Her government’s justice secretary is a Scottish Muslim named Humza Yousaf, whose Kenyan and Pakistani parents arrived in the UK in 1960. On Sunday he told a Jewish audience in Edinburgh that “we will continue to work together to tackle prejudice and build the society we want to be—a safer, stronger and fairer nation where equality and human rights are fully respected and each person, every family and all communities can flourish.”

The Holocaust Educational Trust, a UK charity, has sponsored the Lessons from Auschwitz Project for eighteen years, sending more than 4,500 Scottish students, teachers and local authorities to Auschwitz and Birkenau in the belief that “hearing is not like seeing.”
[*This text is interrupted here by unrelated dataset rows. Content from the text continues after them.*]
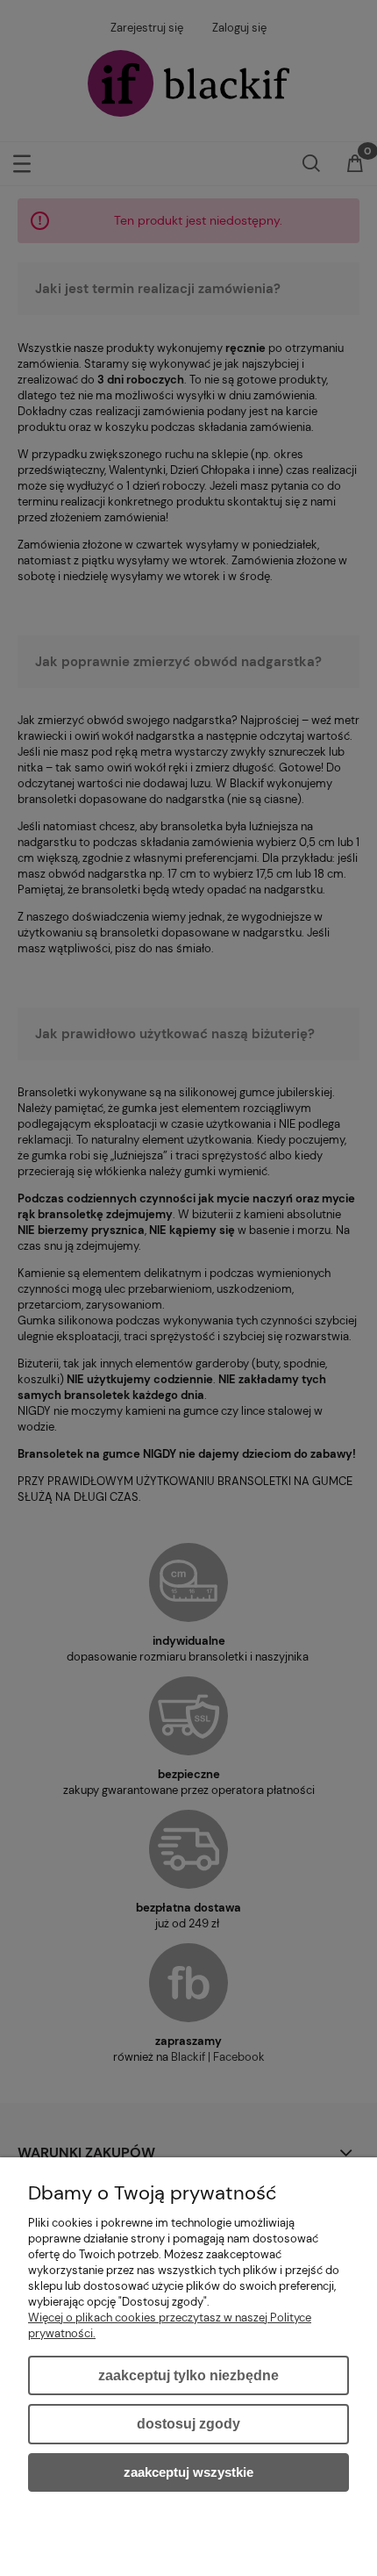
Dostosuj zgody (188, 2423)
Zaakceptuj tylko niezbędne (188, 2375)
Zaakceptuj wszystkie (188, 2472)
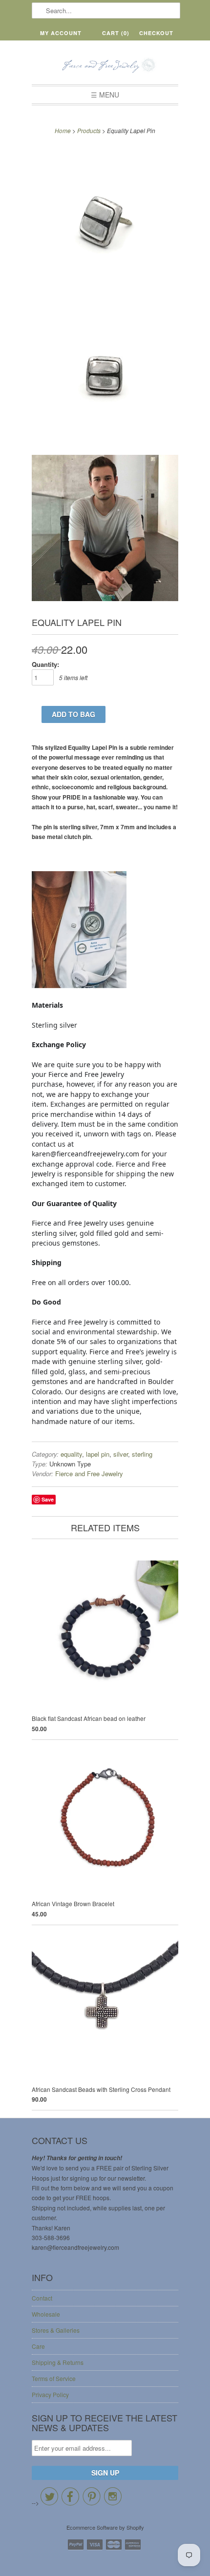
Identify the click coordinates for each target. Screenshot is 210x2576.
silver (120, 1454)
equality (71, 1454)
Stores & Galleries (56, 2330)
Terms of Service (54, 2378)
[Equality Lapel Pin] (105, 219)
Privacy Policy (50, 2394)
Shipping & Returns (58, 2362)
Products (89, 130)
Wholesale (46, 2314)
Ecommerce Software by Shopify (105, 2527)
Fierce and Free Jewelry (89, 1473)
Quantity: (45, 664)
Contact (42, 2298)
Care (38, 2346)
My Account (61, 33)
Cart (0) (115, 33)
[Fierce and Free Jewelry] (105, 66)
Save (48, 1499)
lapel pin (97, 1454)
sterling (142, 1454)
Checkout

But this visit had a surprise ending. The rabbi conducting the memorial service presented a family heirloom to Ms. Sturgeon saying that without a Scottish minister he would “not exist.”

Rabbi Daniel Epstein said he had never told this story. His grandmother, then 24 and living in Berlin, sought to escape growing persecution by sending advertisements to foreign newspapers, including Glasgow’s Daily Record, seeking work as an au pair.

A sympathetic German postal clerk agreed to place the ad although it was illegal to send German currency abroad. And a Presbyterian minister named White hired her to work in his home in Perth. She later met and married a widower who had lost his wife and daughter at Treblinka. One of their daughters was Rabbi Epstein’s mother.

At Auschwitz Rabbi Epstein gave Ms. Sturgeon his grandmother’s enemy alien authorization certificate that established her refugee status and protected her from internment.

“Because, you see, for the kindness of a clerk in Nazi Germany who sent an advert without taking payment and for the kindness of Reverend White . . . my family now exists . . . My grandmother had a chance for a life in England, in fact in Scotland to start with. So I want to present this to you First Minister to say thank you on behalf of my family for the kindness that you on behalf of an entire country showed to us and to the Jews.”

Poor Donald Trump! He should get to know Rabbi Epstein and Nicola Sturgeon.